Pointing data for screenshots:
◇ ◇ ◇ ◇ ◇

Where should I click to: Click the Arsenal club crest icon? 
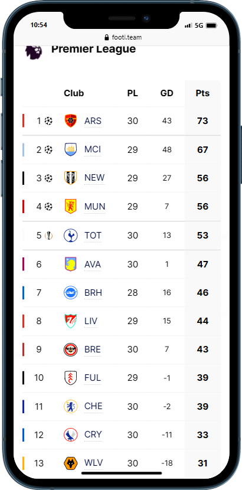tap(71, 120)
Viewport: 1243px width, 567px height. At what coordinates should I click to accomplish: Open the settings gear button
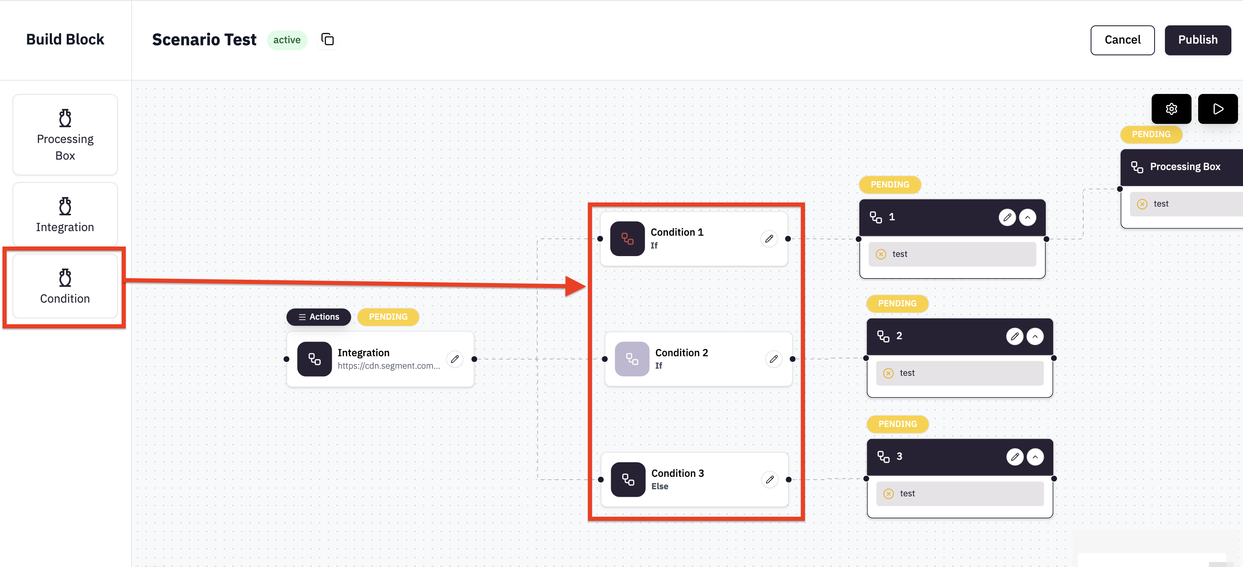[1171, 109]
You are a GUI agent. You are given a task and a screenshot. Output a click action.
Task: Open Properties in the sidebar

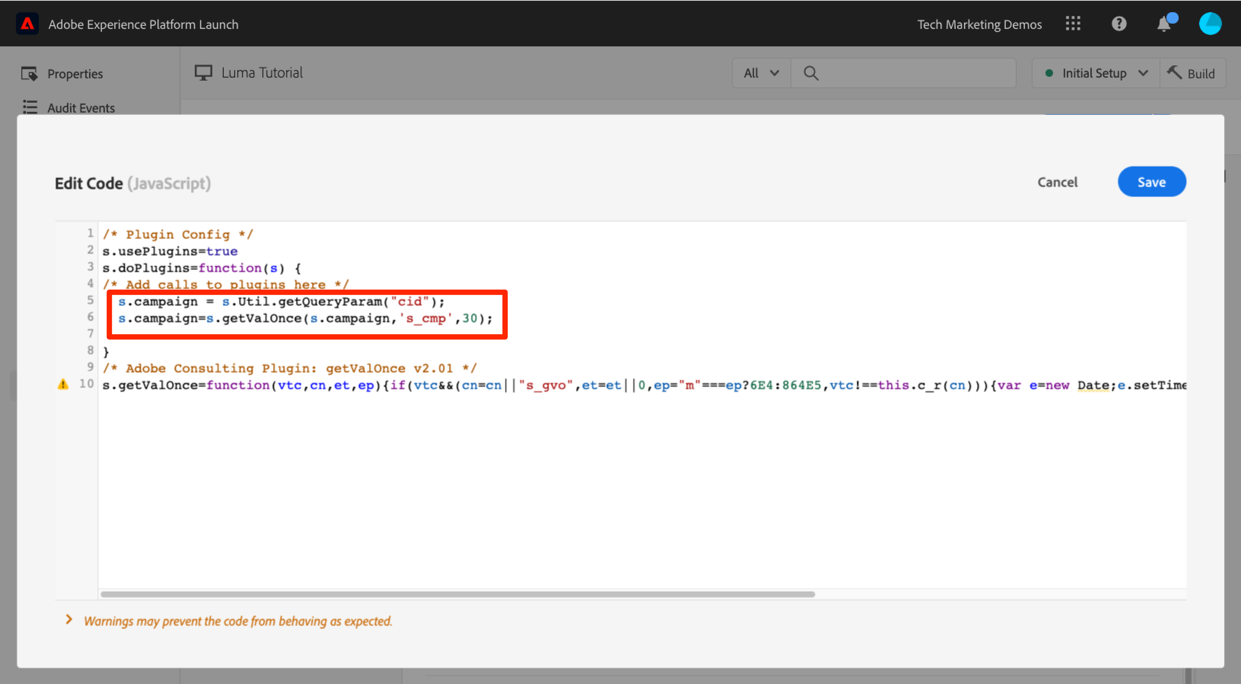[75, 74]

◇ ◇ ◇ ◇ ◇

INSTRUCTIONS TO FOLLOW ▸ Shift every coordinate in the answers by -56 and write out all of the items again, including their requests. Leave out the pictures.

WORKED SOLUTION ▸
Where should I click to: Click the Arsenal club crest icon? 
tap(15, 64)
Viewport: 1243px width, 567px height. At what coordinates should I click to accomplish: Open the settings gear button
[1115, 53]
You are a GUI agent. You are given a task and a screenshot. Output a click action.
Task: Open Properties in the sidebar

[19, 18]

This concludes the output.